**INSTRUCTIONS FOR THE TASK:**
Can you repeat the lines below, substituting "Screen size" for every "Screen dimensions" and leaving everything else unchanged?

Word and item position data
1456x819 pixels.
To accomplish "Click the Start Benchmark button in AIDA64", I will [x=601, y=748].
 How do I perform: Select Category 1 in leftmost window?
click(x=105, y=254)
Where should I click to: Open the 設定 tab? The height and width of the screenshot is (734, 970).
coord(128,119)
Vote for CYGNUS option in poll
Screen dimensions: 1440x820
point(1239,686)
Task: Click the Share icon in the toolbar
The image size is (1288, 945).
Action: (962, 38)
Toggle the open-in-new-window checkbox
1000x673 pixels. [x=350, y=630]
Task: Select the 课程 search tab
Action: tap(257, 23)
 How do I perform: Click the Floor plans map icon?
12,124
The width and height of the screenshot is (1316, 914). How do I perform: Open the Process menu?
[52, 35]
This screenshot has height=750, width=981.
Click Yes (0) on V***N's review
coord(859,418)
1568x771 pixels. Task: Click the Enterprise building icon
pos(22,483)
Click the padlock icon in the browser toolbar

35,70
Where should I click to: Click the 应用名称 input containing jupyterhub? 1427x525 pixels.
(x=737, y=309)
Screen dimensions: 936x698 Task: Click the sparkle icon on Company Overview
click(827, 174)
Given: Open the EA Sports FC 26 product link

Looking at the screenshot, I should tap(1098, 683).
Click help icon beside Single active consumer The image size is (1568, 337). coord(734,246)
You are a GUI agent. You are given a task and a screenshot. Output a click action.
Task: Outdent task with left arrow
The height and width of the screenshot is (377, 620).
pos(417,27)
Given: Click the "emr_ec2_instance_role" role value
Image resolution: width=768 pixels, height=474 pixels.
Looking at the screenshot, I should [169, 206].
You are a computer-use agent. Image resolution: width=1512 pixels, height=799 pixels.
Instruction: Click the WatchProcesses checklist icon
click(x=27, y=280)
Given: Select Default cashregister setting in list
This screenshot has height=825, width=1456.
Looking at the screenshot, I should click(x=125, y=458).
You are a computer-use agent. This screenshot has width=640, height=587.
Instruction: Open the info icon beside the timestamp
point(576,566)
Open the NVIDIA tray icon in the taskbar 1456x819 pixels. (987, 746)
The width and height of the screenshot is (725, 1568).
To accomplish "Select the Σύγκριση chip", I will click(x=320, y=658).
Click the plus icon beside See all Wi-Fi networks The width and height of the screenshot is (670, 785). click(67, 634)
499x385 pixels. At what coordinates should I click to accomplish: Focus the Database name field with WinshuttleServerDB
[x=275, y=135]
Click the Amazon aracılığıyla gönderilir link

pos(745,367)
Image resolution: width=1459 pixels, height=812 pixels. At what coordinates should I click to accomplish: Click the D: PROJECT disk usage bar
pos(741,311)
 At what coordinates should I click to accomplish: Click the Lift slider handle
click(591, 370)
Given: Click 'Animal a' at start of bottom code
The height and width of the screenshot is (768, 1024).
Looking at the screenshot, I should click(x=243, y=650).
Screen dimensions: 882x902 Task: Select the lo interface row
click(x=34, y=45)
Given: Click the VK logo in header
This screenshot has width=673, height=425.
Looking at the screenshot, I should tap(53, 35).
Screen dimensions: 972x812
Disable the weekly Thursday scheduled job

**THE REPLY:**
1456x819 pixels.
To accomplish "Click the Start Benchmark button in AIDA64", I will [x=601, y=748].
 How do I perform: Select Category 1 in leftmost window?
click(x=105, y=254)
Where should I click to: Open the 設定 tab? The height and width of the screenshot is (734, 970).
coord(128,119)
Vote for CYGNUS option in poll
Screen size: 1440x820
point(1239,686)
Task: Click the Share icon in the toolbar
The image size is (1288, 945).
Action: (962, 38)
Toggle the open-in-new-window checkbox
1000x673 pixels. [x=350, y=630]
Task: Select the 课程 search tab
Action: tap(257, 23)
 How do I perform: Click the Floor plans map icon?
12,124
The width and height of the screenshot is (1316, 914). How do I perform: Open the Process menu?
[52, 35]
This screenshot has height=750, width=981.
Click Yes (0) on V***N's review
coord(859,418)
1568x771 pixels. Task: Click the Enterprise building icon
pos(22,483)
Click the padlock icon in the browser toolbar

35,70
Where should I click to: Click the 应用名称 input containing jupyterhub? 1427x525 pixels.
(x=737, y=309)
Screen size: 936x698 Task: Click the sparkle icon on Company Overview
click(827, 174)
Given: Open the EA Sports FC 26 product link

Looking at the screenshot, I should tap(1098, 683).
Click help icon beside Single active consumer The image size is (1568, 337). coord(734,246)
You are a GUI agent. You are given a task and a screenshot. Output a click action.
Task: Outdent task with left arrow
The height and width of the screenshot is (377, 620).
pos(417,27)
Given: Click the "emr_ec2_instance_role" role value
Image resolution: width=768 pixels, height=474 pixels.
Looking at the screenshot, I should [169, 206].
You are a computer-use agent. Image resolution: width=1512 pixels, height=799 pixels.
Instruction: Click the WatchProcesses checklist icon
click(x=27, y=280)
Given: Select Default cashregister setting in list
This screenshot has height=825, width=1456.
Looking at the screenshot, I should click(x=125, y=458).
You are a computer-use agent. This screenshot has width=640, height=587.
Instruction: Open the info icon beside the timestamp
point(576,566)
Open the NVIDIA tray icon in the taskbar 1456x819 pixels. (987, 746)
The width and height of the screenshot is (725, 1568).
To accomplish "Select the Σύγκριση chip", I will click(x=320, y=658).
Click the plus icon beside See all Wi-Fi networks The width and height of the screenshot is (670, 785). click(67, 634)
499x385 pixels. At what coordinates should I click to accomplish: Focus the Database name field with WinshuttleServerDB
[x=275, y=135]
Click the Amazon aracılığıyla gönderilir link

pos(745,367)
Image resolution: width=1459 pixels, height=812 pixels. At what coordinates should I click to accomplish: Click the D: PROJECT disk usage bar
pos(741,311)
 At what coordinates should I click to accomplish: Click the Lift slider handle
click(591, 370)
Given: Click 'Animal a' at start of bottom code
The height and width of the screenshot is (768, 1024).
Looking at the screenshot, I should click(x=243, y=650).
Screen size: 882x902 Task: Select the lo interface row
click(x=34, y=45)
Given: Click the VK logo in header
This screenshot has width=673, height=425.
Looking at the screenshot, I should tap(53, 35).
Screen size: 972x812
Disable the weekly Thursday scheduled job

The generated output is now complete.